▶ [Exercise objective] Where the line containing "You are a GUI" appears in the entries below, begin there and output every line through the last, exactly, minus the pictures.

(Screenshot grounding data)
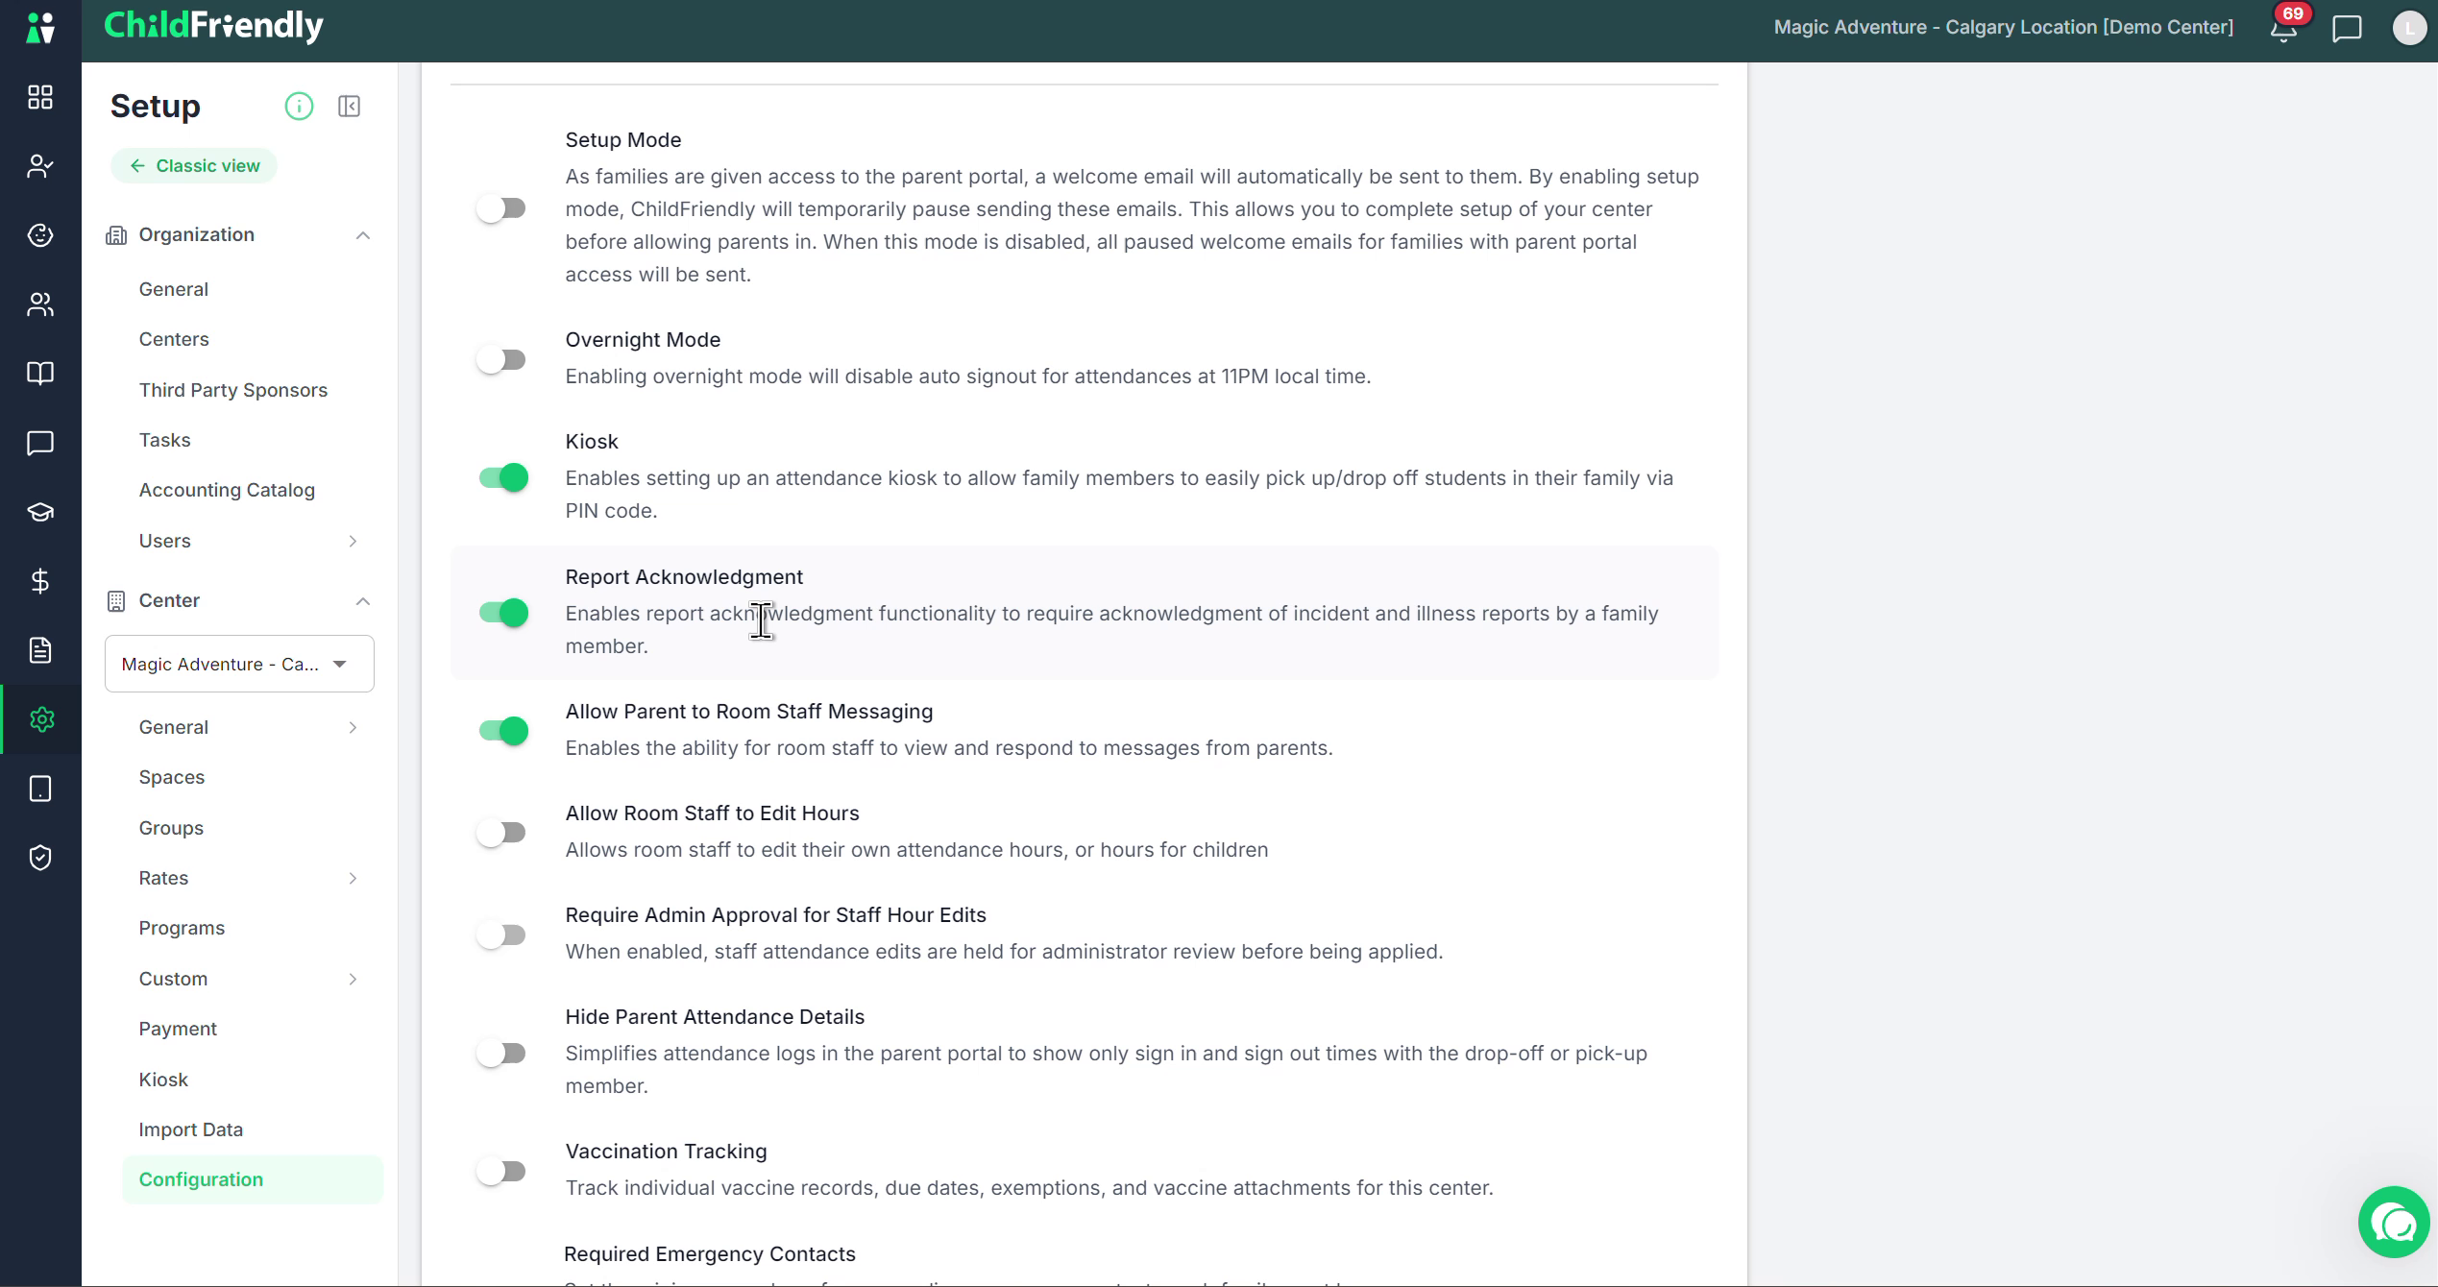Open the curriculum book icon

pyautogui.click(x=40, y=374)
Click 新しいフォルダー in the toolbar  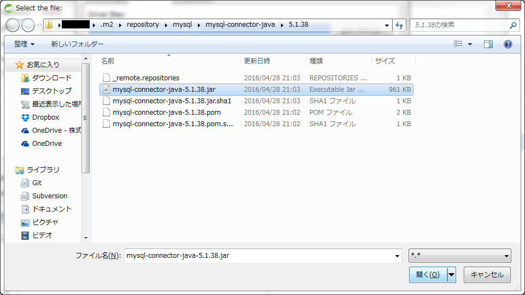[77, 44]
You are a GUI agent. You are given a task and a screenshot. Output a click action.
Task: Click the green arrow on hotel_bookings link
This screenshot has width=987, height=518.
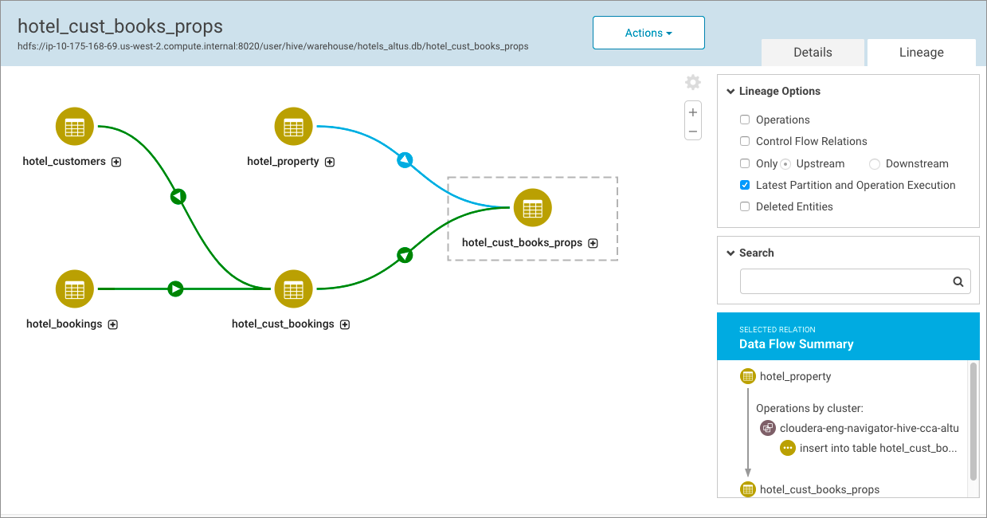pyautogui.click(x=175, y=288)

▶ [Task result]
You are a GUI agent. You are given a task and a screenshot. Output a click action.
Task: Click the green arrow on hotel_bookings link
This screenshot has width=987, height=518.
pyautogui.click(x=175, y=288)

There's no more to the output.